Records drawn from a dataset:
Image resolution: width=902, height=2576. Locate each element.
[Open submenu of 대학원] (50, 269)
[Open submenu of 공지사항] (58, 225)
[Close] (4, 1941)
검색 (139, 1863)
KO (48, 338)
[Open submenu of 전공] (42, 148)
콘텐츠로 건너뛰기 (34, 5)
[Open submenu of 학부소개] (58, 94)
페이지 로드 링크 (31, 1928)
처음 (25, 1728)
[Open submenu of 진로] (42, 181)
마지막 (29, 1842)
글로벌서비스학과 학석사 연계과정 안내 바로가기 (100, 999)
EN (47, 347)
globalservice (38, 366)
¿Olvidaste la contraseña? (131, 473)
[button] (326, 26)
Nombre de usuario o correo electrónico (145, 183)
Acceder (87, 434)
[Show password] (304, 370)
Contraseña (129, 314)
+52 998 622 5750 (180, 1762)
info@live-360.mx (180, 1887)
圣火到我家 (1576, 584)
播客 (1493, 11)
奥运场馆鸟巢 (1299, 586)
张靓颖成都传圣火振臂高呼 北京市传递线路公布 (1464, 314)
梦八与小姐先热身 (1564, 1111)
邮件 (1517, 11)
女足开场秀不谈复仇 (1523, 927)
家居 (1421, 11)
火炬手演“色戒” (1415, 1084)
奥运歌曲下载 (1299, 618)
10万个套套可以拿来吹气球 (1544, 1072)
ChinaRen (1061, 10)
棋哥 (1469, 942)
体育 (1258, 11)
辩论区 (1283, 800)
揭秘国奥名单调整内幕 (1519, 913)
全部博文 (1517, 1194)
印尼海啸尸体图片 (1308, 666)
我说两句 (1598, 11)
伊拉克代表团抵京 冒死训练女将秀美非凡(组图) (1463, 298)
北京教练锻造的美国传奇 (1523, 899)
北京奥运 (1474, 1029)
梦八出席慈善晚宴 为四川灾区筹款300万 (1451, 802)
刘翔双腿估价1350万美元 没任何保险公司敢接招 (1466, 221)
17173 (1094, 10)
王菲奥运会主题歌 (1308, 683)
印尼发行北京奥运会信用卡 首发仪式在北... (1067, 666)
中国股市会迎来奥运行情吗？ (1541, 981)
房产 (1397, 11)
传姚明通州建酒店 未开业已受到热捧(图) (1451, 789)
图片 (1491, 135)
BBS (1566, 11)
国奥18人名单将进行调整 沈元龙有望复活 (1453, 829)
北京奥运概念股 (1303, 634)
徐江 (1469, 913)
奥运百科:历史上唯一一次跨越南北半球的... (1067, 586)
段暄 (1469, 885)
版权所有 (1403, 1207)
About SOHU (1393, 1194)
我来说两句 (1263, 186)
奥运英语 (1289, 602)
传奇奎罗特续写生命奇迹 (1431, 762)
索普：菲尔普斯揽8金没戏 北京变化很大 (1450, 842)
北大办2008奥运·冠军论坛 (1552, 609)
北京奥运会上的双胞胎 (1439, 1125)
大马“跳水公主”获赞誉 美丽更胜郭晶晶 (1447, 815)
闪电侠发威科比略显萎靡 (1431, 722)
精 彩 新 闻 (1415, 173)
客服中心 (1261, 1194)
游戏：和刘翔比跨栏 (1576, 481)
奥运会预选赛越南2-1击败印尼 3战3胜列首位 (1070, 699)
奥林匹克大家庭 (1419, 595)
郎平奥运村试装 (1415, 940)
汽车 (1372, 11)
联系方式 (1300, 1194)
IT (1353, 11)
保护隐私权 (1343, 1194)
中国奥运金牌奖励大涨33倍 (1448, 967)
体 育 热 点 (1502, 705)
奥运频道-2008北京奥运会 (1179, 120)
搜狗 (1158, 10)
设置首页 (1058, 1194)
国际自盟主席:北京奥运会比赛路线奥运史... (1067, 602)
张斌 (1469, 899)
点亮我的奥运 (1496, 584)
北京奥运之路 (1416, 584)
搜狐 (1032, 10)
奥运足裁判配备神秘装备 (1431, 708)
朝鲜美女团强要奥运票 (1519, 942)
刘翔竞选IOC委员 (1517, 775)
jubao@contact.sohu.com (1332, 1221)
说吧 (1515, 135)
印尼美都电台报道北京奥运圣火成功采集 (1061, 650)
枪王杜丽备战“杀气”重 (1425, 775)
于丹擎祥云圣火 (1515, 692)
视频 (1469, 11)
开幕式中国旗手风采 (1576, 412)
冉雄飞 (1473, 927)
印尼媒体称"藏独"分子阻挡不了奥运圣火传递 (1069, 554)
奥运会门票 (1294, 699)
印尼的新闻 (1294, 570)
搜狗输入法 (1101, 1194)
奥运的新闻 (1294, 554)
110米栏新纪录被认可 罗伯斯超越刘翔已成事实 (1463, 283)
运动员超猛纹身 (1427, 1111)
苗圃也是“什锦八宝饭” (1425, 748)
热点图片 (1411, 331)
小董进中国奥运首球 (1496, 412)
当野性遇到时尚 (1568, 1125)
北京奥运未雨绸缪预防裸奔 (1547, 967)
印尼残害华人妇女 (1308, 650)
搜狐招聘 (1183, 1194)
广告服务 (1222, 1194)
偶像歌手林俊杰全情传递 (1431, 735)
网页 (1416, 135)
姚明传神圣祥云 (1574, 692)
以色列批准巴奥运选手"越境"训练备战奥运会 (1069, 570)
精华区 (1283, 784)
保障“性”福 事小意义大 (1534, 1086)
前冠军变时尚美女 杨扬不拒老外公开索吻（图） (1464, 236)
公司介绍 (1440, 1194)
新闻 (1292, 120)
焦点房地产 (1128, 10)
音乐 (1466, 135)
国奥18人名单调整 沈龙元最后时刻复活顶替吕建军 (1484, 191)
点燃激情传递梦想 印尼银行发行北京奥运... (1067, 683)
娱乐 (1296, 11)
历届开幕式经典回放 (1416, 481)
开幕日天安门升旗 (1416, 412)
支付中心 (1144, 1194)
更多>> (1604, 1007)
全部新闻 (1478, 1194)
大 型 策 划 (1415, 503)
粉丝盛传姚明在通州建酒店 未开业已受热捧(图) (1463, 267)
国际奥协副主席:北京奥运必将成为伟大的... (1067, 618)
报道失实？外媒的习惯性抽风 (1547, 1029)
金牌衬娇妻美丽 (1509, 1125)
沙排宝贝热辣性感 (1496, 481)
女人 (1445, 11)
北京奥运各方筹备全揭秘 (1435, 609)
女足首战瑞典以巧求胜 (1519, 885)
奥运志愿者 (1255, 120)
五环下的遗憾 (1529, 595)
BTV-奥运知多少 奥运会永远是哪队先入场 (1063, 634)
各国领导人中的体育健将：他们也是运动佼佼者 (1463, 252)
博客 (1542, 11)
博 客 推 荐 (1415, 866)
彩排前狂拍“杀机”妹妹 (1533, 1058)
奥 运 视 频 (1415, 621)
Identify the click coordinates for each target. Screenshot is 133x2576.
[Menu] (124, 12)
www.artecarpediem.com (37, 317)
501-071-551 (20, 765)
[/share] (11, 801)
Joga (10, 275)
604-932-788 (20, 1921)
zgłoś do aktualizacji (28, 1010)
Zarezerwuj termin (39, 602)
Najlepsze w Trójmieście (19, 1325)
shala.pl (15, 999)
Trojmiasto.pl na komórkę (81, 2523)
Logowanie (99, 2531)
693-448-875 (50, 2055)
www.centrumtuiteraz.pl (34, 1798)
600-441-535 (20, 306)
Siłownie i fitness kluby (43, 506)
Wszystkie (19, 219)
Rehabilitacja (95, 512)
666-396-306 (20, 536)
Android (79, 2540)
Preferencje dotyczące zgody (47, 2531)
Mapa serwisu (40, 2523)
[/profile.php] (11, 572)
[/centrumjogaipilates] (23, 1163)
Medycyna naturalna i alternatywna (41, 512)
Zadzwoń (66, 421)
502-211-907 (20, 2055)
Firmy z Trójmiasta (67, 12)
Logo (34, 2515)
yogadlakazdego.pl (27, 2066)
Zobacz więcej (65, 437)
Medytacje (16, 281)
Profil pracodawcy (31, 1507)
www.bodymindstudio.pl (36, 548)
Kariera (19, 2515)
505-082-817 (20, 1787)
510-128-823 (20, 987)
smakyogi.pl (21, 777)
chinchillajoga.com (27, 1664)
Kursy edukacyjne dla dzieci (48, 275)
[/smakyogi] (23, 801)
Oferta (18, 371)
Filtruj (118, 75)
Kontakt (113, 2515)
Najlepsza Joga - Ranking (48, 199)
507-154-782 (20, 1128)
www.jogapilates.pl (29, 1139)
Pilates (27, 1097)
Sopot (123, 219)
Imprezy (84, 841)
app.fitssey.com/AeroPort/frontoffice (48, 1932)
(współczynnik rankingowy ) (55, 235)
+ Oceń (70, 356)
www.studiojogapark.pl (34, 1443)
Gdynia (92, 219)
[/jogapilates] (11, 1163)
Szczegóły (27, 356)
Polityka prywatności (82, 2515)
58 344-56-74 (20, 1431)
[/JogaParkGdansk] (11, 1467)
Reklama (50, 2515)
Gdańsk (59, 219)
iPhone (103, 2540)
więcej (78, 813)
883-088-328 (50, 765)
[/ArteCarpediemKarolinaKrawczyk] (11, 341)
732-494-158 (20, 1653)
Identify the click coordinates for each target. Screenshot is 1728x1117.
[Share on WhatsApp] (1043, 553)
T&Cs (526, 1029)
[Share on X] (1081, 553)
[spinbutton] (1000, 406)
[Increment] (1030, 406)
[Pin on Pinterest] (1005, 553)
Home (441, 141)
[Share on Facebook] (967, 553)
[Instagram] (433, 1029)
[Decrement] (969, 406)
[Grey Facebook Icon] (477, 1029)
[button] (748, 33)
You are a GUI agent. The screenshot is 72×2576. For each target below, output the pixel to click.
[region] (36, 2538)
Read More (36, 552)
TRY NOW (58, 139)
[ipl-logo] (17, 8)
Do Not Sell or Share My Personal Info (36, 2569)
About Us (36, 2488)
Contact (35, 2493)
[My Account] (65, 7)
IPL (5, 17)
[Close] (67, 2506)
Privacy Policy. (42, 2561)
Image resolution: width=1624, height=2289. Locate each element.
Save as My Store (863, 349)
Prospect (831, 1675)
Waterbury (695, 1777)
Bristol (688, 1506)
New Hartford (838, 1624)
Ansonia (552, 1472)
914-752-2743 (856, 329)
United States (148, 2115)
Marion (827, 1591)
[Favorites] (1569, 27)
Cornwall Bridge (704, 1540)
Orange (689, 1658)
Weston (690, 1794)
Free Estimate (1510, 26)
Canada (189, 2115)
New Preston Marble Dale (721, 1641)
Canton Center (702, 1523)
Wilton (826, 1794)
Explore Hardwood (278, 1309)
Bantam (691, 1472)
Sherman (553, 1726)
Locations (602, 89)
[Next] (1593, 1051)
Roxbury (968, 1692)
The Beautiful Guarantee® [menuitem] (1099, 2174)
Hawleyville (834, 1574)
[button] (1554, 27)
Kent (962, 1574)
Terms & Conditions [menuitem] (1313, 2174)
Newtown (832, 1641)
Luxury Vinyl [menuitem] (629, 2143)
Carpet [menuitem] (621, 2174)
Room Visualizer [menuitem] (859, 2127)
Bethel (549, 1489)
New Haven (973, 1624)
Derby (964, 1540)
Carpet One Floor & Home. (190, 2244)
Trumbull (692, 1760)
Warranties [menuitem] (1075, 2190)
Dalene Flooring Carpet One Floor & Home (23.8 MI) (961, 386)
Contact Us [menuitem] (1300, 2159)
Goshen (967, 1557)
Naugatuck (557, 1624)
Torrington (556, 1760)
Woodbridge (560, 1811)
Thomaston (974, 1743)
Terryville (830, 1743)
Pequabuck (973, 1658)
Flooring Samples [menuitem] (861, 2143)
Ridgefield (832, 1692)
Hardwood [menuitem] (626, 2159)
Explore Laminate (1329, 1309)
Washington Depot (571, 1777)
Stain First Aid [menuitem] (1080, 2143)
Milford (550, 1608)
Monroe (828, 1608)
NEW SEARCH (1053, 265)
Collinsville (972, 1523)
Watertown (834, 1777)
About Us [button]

**Task to carry out**
Only the lines above starting with the one with "처음 (25, 1728)" and going through the one with "5750 (180, 1762)" are to be copied, word for word and with both ends kept.

**Answer below**
처음 (25, 1728)
[Open submenu of 진로] (42, 181)
마지막 (29, 1842)
글로벌서비스학과 학석사 연계과정 안내 바로가기 (100, 999)
EN (47, 347)
globalservice (38, 366)
¿Olvidaste la contraseña? (131, 473)
[button] (326, 26)
Nombre de usuario o correo electrónico (145, 183)
Acceder (87, 434)
[Show password] (304, 370)
Contraseña (129, 314)
+52 998 622 5750 (180, 1762)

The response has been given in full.